Elements that should be included in a “trauma-informed” certification
Any “trauma-informed” certification should include information on:
- defining trauma (DSM and other definitions)
- types of trauma: individual, generational, intergenerational, relational, societal, systemic
- oppressions and trauma
- adverse childhood experiences: ACES and Pair of ACES
- How trauma, and especially childhood trauma, can show up in our current-day responses and behaviours
Recognizing and responding to trauma responses
This material should be provided with the sole purpose of enabling service providers
- to recognize trauma responses in clients when they are occurring and
- to respond supportively and in the least harmful ways possible under the circumstances.
Therefore, any of these programs should also include material on applying the information on trauma so that service providers are able to recognize trauma responses and respond to them only by
- applying containing techniques that serve stabilization and safety
- referring to a mental health practitioner
The training in recognizing and responding to trauma responses should include synchronous, real-time practice with feedback from a senior practitioner, as well as ongoing supervision in the use of these skills.
Scope of practice
Because of the stigma associated with therapy and mental health / mental illness, as well as accessibility, people will often choose coaching when what they really need is therapy.
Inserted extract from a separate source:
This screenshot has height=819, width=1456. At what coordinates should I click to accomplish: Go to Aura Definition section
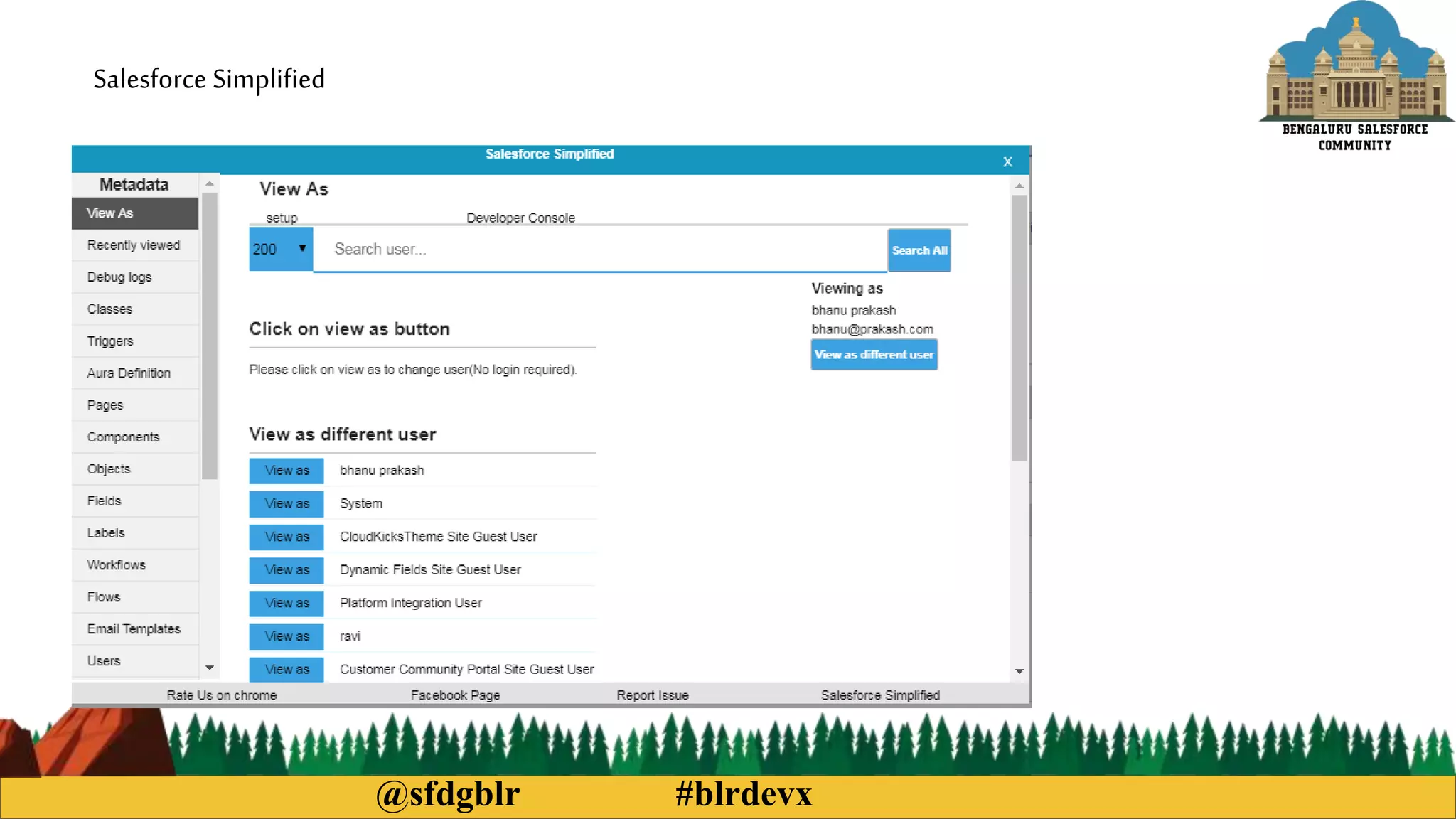pos(129,373)
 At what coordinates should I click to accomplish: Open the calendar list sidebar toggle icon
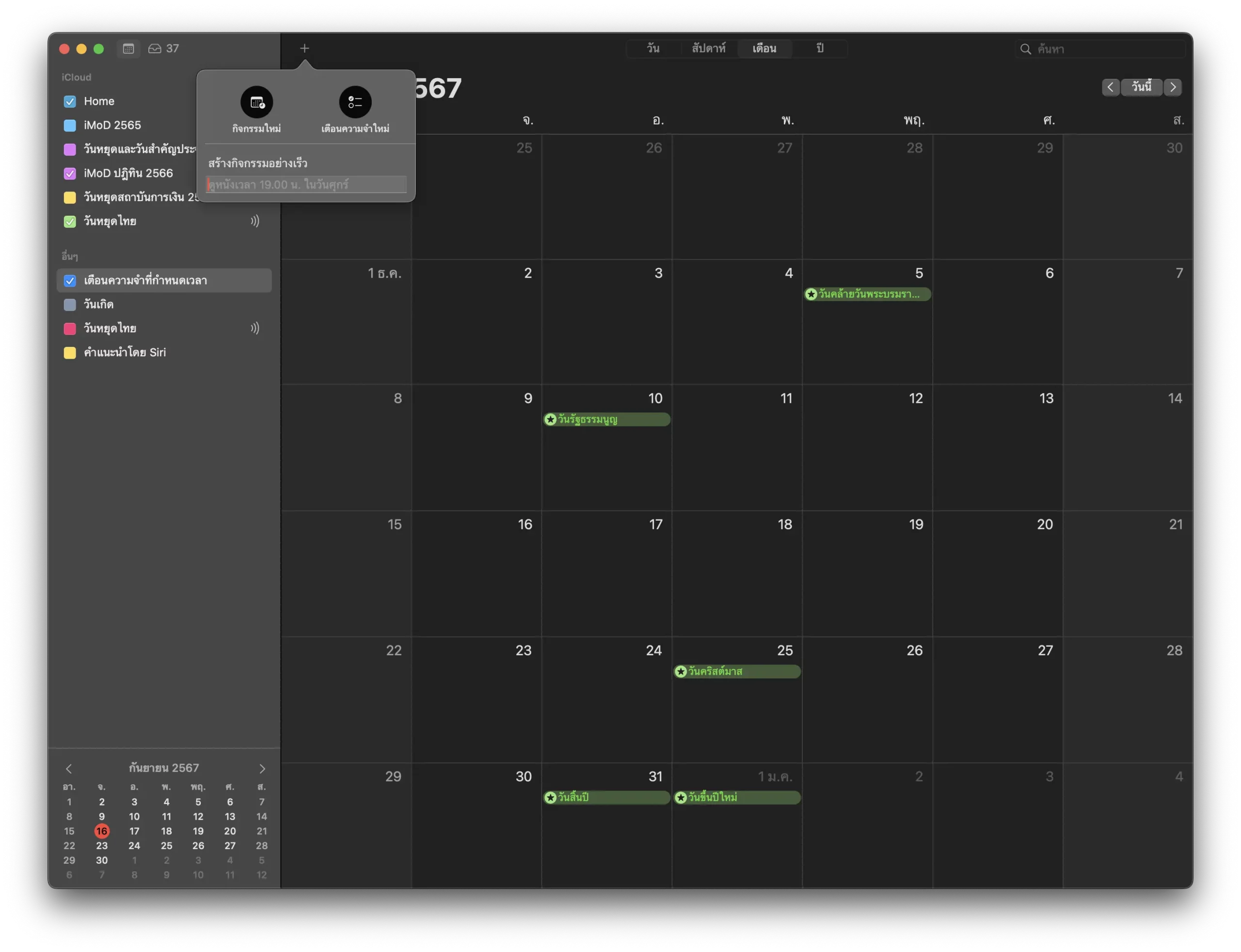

Additionally, when people have experienced trauma, they may not be able to recognize that what they need is therapy, or some form of support from a mental health professional.
Therefore any “trauma-informed” program should include training on the concept of scope of practice. Participants should be led through work in which they clearly identify their scope of practice. They should identify what issues and types of interactions are outside the scope of their practice and trained to identify them when they arise in the course of their work with clients.
Because of the factors mentioned above, a client’s personal safety can become an issue. Safety can also arise because of the prevalence of partner abuse and especially of abuse by men toward their female intimate partners (current and/or former).
Therefore, “trauma-informed” training programs should include training on recognizing issues of risk and safety, and how to respond and refer appropriately.
In particular, should the service provider become aware that the client may be considering taking their own life, they should be trained to recognize that, respond if the risk is immediate, and refer if it is not.
If the program doesn’t include that, I recommend very strongly a training such as the LivingWorks ASIST program.
They should be trained in how to refer to other professionals (in other words, how to handle the referral conversation), and to which professionals to refer under what circumstances.
Any service provider claiming to be trauma-informed should be mentored, supervised by or consulting with a senior trauma practitioner, meaning meeting with them formally on a regular basis. I would expect that the “trauma-informed” certification would provide a roster of appropriate professionals to provide this service. As a non-clinician, service providers can run into trauma-related situations with their clients and find themselves out of their depth very quickly. Having ongoing supervision of some sort will prevent the service provider from becoming overwhelmed and/or responding in ways that cause harm.
Finally, any service provider claiming to be trauma-informed should also have an ongoing relationship with their own therapist. Working with trauma, even indirectly as a service provider, is taxing and requires support.